In the Freilich home, Purim preparations were well underway; hustle and bustle were noticeable throughout the house. The aroma of freshly baked hamantaschen permeated the kitchen. On the dining room table, bags were neatly arranged to be filled with mishloach manos.
Each family member was fitted with an appropriate costume; Mr. Freilich planned to dress up as a Chassidishe Rebbe.
“Do you have money prepared for matanos la’evyonim (gifts for the poor)?” Mrs. Freilich asked her husband. “Every year, about twenty people knock on the door collecting tzedakah. We often don’t have small bills to give them and have to ask for change.”
“I’ll take care of it,” Mr. Freilich replied.
On Taanis Esther, Mr. Freilich went to the bank and withdrew $100 in $5 bills. “These will be for matanos la’evyonim,” he thought to himself.
When he came home, Mr. Freilich put the $5 bills in an envelope. He placed the envelope on the small table in the antechamber, so that the money would be readily available when needy people came knocking on the door.
Throughout Purim, needy people came and went. Late in the afternoon, most of the $5 bills were gone, but three remained.
At 4 p.m. Mr. Freilich saw the delivery truck from the local butcher stop outside his house. He wanted to prepare a tip for the delivery man and looked in his wallet, but had no small bills.

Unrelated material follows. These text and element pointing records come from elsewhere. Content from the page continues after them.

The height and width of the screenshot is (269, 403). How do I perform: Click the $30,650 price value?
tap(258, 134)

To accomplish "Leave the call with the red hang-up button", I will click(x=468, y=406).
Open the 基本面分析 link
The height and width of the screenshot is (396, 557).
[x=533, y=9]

“The delivery from the butcher is here,” Mr. Freilich called to his wife. “Do you have any small bills in your pocketbook for the delivery man?”
“No, I’m out of small bills,” Mrs. Freilich replied. “I have only $20 bills.”

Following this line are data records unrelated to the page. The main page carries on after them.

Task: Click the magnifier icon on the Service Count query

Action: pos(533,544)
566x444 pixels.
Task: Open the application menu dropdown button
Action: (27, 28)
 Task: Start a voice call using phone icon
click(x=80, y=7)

Mr. Freilich eyed the envelope on the table. “Can I give the delivery man $5 from there?” he wondered.
He called Rabbi Dayan and asked:
“Can I give the delivery man $5 from money that I intended for matanos la’evyonim?”
“Hagahos Oshri (Megillah 1:7) writes that money which a person intended to distribute on Purim he may not exchange but rather must distribute that money itself,” replied Rabbi Dayan. “Beis Yosef posits that Hagahos Oshri follows the opinion of some authorities that tzedakah is binding through firm intent, even though the person did not verbalize his pledge” (Mishnah Berurah 694:6).
“The issue of intent for tzedakah stems from the Gemara (Shavuos 26b), which states that oaths must be uttered verbally. Although firm intent in the mind alone is binding regarding consecration to the Temple, as it says: ‘All generous-hearted…,’ we cannot derive mundane issues (chullin) from sacred ones.
“Rosh (Responsa 13:1) rules that since all charity pledges nowadays are ‘mundane,’ they are not binding with intent alone. When uttered verbally, though, they are binding (even without a kinyan), as the Gemara (Rosh Hashanah 6a) derives from the verse: “as you vowed … with your lips” (Devarim 23:24).
“However, Mordechai (B.B. #491) rules that one who firmly intends to give tzedakah is obligated like one who utters verbally, since tzedakah is juxtaposed in the verse above to other sacred vows for the Temple” (Aruch HaShulchan, Y.D. 258:39).
“Shulchan Aruch cites both opinions, but seemingly leans toward the Rosh. However, Rama sides with Mordechai, that firm intent is binding, so that Ashkenazim should be stringent” (Y.D. 258:13; C.M. 212:8).
“Some Acharonim suggest that the person must verbalize that he will give tzedakah, and then the specific amount is binding with intent alone. Others distinguish that pledges for a shul building are similar to Temple consecrations and are binding with intent, but not charity to poor people. Some indicate that even if charity intent toward a needy person is binding unless verbalized, the donor can give it to a different needy person, instead” (Pischei Teshuvah, Y.D. 258:15; R. Akiva Eiger, Y.D. 258:12; Beis Yitzchak, Y.D. 2:82; Tzedakah Umishpat 4:4).
“In any case,” concluded Rabbi Dayan, “you should not give the delivery man money that you intended for matanos la’evyonim.”
Verdict: There is a dispute whether tzedakah pledges are binding with firm intent alone; Rama rules to be stringent.